Does uninstalling the malicious extension fix the problem?

Uninstalling stops future data collection, but it does not undo what was already stolen. If you had any of the 108 extensions installed, assume your Google OAuth tokens and any credentials entered in Chrome may be compromised. Revoke OAuth access, change passwords, and check for unauthorized account activity.

Is Convert: Web to PDF safe?

Convert: Web to PDF has a minimal permission profile, processes all conversions locally using Chrome's DevTools Protocol, and transmits no page content to external servers. It has no background data collection capability. Its architecture is fundamentally different from the data-theft extensions in this campaign.

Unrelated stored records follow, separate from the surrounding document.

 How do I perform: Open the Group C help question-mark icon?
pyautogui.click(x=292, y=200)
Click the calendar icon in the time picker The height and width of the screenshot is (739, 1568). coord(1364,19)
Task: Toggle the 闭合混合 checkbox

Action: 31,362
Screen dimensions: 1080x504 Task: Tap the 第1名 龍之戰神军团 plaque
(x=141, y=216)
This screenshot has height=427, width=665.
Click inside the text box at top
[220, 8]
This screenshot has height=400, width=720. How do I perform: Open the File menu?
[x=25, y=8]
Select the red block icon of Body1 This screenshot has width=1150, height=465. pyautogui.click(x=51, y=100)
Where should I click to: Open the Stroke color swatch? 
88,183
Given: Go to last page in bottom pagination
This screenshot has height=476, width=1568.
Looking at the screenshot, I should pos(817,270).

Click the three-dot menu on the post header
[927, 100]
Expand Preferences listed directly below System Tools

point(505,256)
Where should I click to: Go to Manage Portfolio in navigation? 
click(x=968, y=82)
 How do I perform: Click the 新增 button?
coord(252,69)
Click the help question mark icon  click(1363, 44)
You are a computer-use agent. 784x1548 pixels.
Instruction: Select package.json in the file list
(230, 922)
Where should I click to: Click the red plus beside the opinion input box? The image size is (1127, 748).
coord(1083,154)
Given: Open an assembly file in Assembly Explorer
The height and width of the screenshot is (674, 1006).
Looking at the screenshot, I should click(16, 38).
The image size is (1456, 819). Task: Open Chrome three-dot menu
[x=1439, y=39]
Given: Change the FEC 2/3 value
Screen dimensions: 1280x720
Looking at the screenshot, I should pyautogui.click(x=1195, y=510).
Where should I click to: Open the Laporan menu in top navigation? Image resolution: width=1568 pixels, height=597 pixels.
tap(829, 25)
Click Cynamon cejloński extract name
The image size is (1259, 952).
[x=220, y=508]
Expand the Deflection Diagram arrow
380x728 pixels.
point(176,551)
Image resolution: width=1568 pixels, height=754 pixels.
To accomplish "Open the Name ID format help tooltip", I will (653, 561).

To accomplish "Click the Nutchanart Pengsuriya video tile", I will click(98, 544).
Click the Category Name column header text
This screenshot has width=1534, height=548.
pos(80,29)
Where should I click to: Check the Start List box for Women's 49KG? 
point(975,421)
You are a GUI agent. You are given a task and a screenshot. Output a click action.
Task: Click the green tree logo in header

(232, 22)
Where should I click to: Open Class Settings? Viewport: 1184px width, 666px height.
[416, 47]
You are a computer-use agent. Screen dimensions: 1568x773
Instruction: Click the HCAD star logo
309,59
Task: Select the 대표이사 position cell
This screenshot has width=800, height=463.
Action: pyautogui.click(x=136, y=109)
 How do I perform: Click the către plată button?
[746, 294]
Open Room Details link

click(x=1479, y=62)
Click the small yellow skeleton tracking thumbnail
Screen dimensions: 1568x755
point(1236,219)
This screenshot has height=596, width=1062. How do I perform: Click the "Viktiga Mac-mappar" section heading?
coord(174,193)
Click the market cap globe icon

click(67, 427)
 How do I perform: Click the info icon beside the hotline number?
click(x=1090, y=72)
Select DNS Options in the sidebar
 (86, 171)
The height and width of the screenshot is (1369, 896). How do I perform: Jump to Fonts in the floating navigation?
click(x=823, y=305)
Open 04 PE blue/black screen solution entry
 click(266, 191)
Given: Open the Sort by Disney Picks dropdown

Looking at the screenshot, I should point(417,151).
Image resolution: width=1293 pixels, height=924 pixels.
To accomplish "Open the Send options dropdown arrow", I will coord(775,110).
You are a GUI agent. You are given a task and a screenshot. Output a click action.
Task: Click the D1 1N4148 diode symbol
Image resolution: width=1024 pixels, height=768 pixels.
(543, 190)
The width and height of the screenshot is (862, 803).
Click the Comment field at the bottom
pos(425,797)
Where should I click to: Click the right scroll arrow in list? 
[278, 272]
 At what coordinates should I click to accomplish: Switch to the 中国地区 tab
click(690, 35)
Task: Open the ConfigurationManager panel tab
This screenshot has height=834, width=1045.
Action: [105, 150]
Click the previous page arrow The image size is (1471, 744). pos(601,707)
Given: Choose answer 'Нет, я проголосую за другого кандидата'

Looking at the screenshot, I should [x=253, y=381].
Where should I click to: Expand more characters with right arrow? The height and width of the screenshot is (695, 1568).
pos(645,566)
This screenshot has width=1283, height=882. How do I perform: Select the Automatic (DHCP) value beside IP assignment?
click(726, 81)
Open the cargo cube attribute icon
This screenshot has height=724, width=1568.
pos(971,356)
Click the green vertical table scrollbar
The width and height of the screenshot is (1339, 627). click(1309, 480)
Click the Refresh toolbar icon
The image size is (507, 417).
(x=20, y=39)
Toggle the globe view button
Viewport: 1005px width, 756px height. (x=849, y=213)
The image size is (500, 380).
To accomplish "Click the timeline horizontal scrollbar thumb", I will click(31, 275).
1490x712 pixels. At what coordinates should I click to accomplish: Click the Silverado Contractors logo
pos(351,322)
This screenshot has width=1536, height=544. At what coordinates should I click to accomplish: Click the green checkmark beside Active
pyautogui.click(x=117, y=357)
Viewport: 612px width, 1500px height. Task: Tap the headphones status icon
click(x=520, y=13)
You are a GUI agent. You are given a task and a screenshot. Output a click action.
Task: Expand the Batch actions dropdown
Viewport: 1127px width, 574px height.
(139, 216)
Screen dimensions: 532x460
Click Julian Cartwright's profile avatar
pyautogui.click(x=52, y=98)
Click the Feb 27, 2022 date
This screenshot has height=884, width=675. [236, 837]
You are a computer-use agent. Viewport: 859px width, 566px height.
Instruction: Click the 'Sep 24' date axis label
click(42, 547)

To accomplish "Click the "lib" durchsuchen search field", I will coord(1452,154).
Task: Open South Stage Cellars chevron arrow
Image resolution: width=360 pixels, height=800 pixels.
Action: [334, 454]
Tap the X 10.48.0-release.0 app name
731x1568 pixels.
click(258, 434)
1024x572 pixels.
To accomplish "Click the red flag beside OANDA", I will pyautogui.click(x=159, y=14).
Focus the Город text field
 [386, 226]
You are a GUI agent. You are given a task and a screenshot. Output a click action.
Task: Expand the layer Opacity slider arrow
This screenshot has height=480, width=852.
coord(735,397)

Should I use Chrome at all given these security incidents?

Chrome remains a well-maintained, regularly patched browser. The issue is not Chrome itself but the open nature of the extension ecosystem. Being selective about which extensions you install, reviewing permissions carefully, and preferring locally-processed tools are sufficient precautions for most users.

How many extensions is too many?

There is no magic number, but security researchers generally recommend keeping your extension count low — ideally under 10 actively used extensions. More extensions means more potential attack surface. If you have not used an extension in a month, remove it.

What should I do right now?

  1. Go to chrome://extensions and audit what you have installed
  2. Remove any extensions you do not recognize or no longer use
  3. Check permissions on remaining extensions — revoke "all websites" access where possible
  4. Review your Google account for third-party app connections
  5. If you recognize any extension from the 108 list, revoke OAuth access and change your Google password immediately

Bottom line

The 108 malicious Chrome extensions campaign is a stark reminder that extension security requires active attention. Not all extensions are equal: those that process data locally, request minimal permissions, and avoid external server communication are structurally safer than those that transmit data off-device. Convert: Web to PDF is built on this local-first architecture — your documents never leave your machine, and the extension only activates when you explicitly click it. In a threat environment where 108 extensions were stealing credentials in plain sight, architecture is not a technical footnote — it is the whole point.